When you’re an in-house attorney for an international airline with fifteen thousand pilots, a variety of questions and concerns will always demand your time and consideration.
Maranda Rosenthal, managing director and senior attorney at American Airlines, says many common (and uncommon) situations have required her time and expertise during her tenure at the airline—but nothing like the COVID-19 pandemic.
“‘Unprecedented’ isn’t a strong enough word,” she says, noting the drastic reduction in operations and demand for air travel since COVID-19 cases in the United States first escalated in March 2020. “A number of incredibly talented and dedicated folks are working around the clock to instill passenger confidence in what the airline is doing and figure out solutions for something that nobody saw coming.”

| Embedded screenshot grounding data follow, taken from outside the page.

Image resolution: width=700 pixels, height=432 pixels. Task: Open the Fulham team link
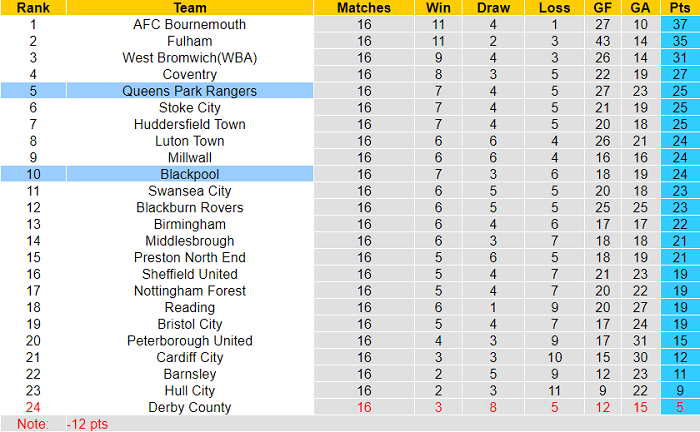(x=189, y=41)
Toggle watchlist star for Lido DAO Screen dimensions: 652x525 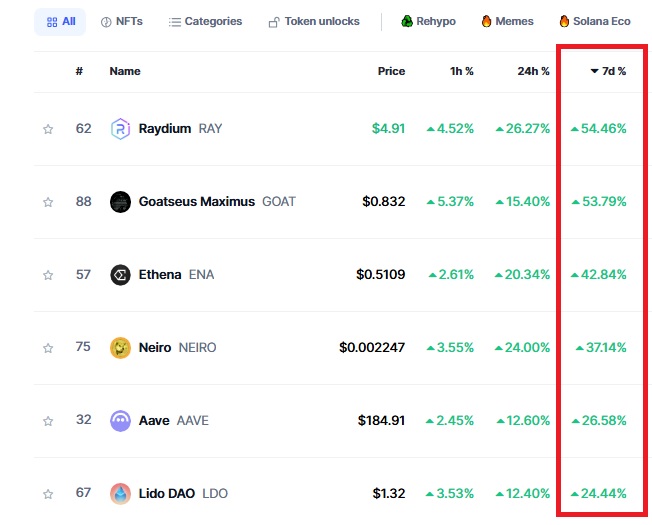[48, 494]
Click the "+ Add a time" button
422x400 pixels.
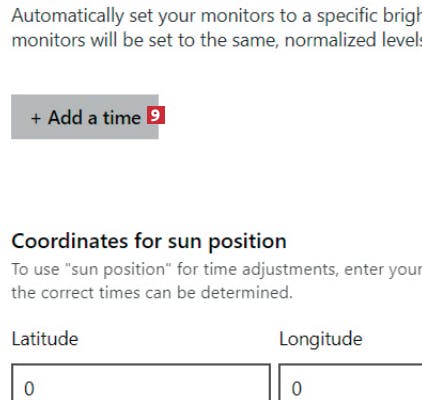click(x=85, y=117)
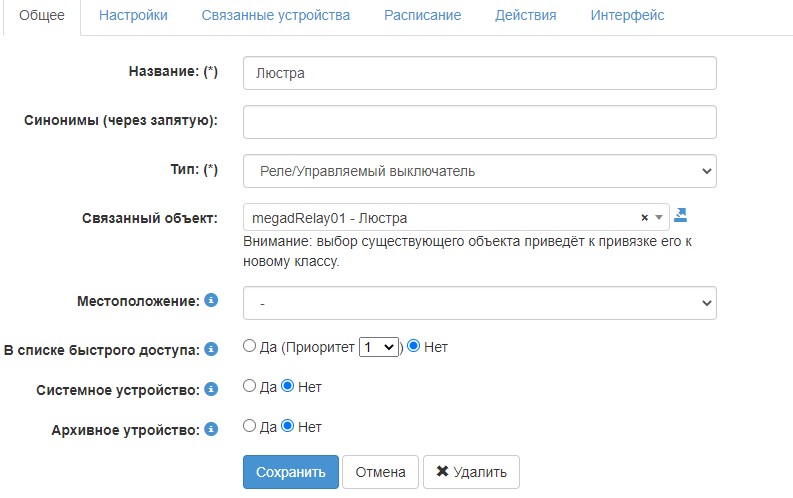Clear linked object megadRelay01 with x icon
The width and height of the screenshot is (793, 498).
(x=645, y=217)
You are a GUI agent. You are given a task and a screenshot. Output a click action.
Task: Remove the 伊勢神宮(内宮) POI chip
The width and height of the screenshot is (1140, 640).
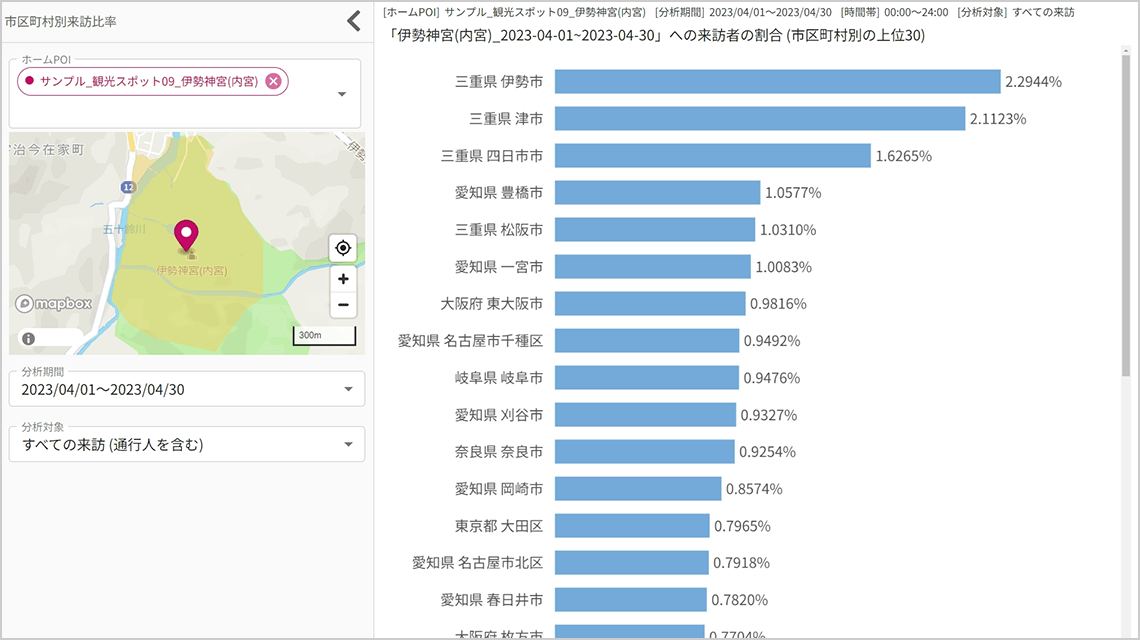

In a few short weeks, Rosenthal’s job description evolved from dealing with matters like collective bargaining, grievances, discrimination, and conduct investigations to protecting pilots’ jobs when passengers display both an inability and reluctance to fly at the frequency they did in early 2020.
Rosenthal concedes that American hasn’t been able to protect all employees from furloughs, though she notes that a high percentage still remains employed. But whatever challenges the ongoing pandemic has already presented and might continue to pose as time goes on, it’s not in Rosenthal’s nature to let uncertainty overwhelm her. After all, the road to her position with American began with flunking out of college.

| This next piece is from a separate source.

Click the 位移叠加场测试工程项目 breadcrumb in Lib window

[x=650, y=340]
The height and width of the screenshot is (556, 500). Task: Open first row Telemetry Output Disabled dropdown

“I spectacularly flunked out,” she notes. “I left with a 1.79 GPA. I don’t even know if that could happen organically. It was devastating and felt like the biggest failure of my life.”
After taking various jobs where her supervisors informed her that upward mobility wouldn’t be possible without a college education, Rosenthal decided to finish what she’d started. She enrolled at Seattle Central College, taking night classes while working full-time, and eventually transferred to the University of Washington. After graduating, she headed to the Fordham University School of Law in New York.

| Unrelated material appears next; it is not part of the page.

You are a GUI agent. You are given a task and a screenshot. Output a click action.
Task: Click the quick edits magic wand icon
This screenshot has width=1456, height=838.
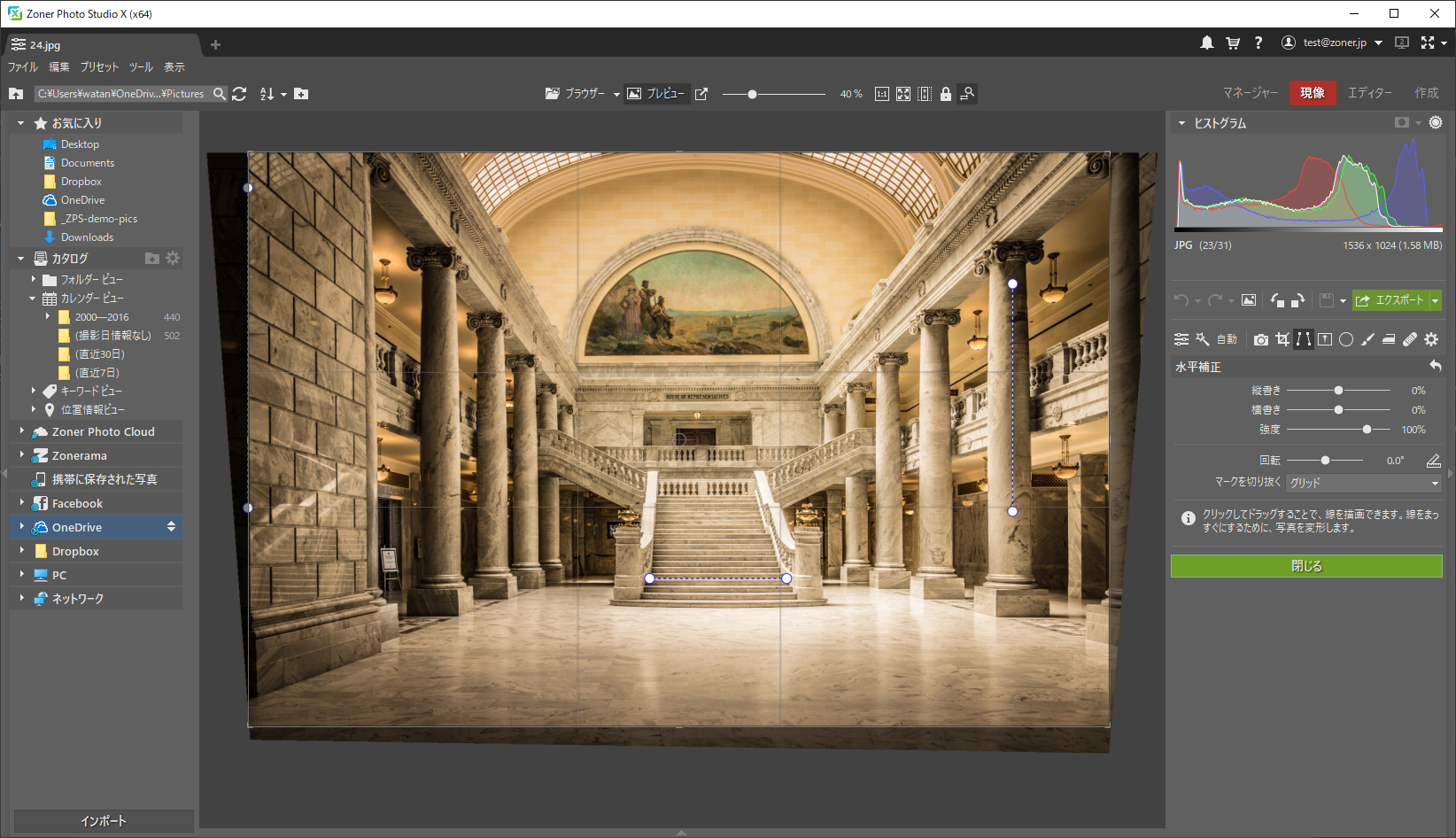click(1203, 339)
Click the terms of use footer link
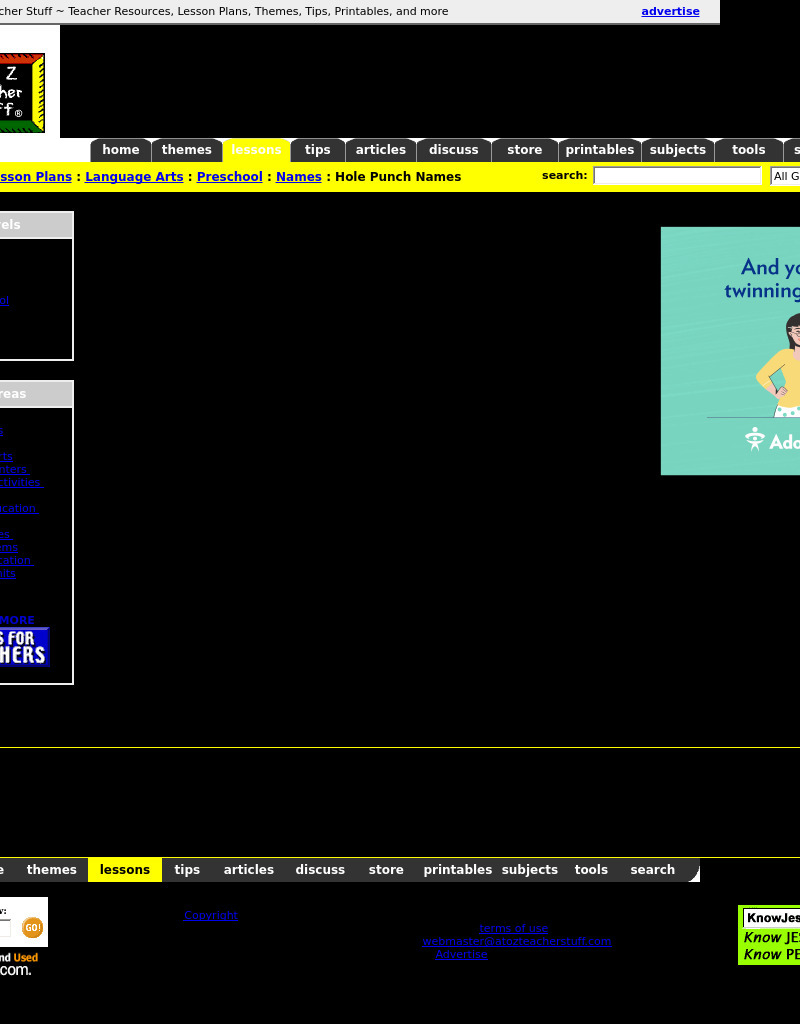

Just as Rosenthal was taking charge of her future, life threw a few more curveballs. Intent on working with a law firm that didn’t have a high turnover rate, Rosenthal chose Heller Ehrman. The firm deferred first-year offers two weeks before she took the bar exam and ultimately declared bankruptcy in September 2008. With the 2008 economic recession dampening job opportunities for brand-new lawyers, Rosenthal invested in numerous coffee meetings with Fordham alumni in a dogged search for a lead.
“I got a lot of nos,” she recalls. “But eventually someone said yes.”
That yes landed her at Crowell & Moring as a first-year associate, and when most of the partners she worked with joined Sheppard Mullin Richter & Hampton less than two years later, Rosenthal followed. After a year there, she took an offer as associate general counsel with Tullett Prebon. Soon, however, she was ready for a change of scenery.
“New York is an incredible city,” she says. “But a very challenging place to be at that time in my life.”
With no prospects on the horizon, Rosenthal returned to Seattle with her young family and began contacting acquaintances about a new opportunity. Then she learned of a possible position with Alaska Airlines.
“A woman with Alaska said I would be perfect for the position,” Rosenthal recalls. “I submitted my application and, twenty-four hours later, got rejected. It wasn’t the first time I’d fallen on my face. I didn’t think much of it and decided to keep looking, but I called the woman up to thank her for the opportunity, even though it hadn’t worked out. She said, ‘What? Your application was rejected? That’s absolutely not true.’ She marched into the general counsel’s office, took my application out of the reject pile, put it right in front of them, and said, ‘You need to hire her.’ And they did.”
“Failure is not the worst thing that can happen to you. Failure is just an opportunity to find another path.”
After four years there, American came calling. The opportunity required Rosenthal to relocate her family to Dallas, but there wasn’t much doubt in her mind—it was her dream job.
Though her road took many turns—and a couple lucky breaks—Rosenthal knows she wouldn’t be where she is without perseverance and grit. “Failure is not the worst thing that can happen to you,” she says. “Failure is just an opportunity to find another path. My grandfather always taught me that you have to work hard and respect people to truly understand how to help them and do your job properly. He taught me that work is really about a state of mind. If you can bring joy to that, it won’t make every day perfect, but it will make it better.”
Rosenthal’s grandfather called her to congratulate her when he learned she passed the bar. “I remember exactly where I was standing when my phone rang,” she says. “He said he had to tell me how proud he was. That moment will stay with me forever.”
Now, all that perseverance and determination benefits American. From new state laws to different international regulations, Rosenthal is constantly at work to make sure American is up-to-date on domestic and international airspace requirements, company policies, pilot and passenger safety, and guidelines relating to the COVID-19 pandemic. Rosenthal is determined to help the airline and the thousands of pilots she represents get through their challenges. After all, a challenge is just another opportunity to find a new path.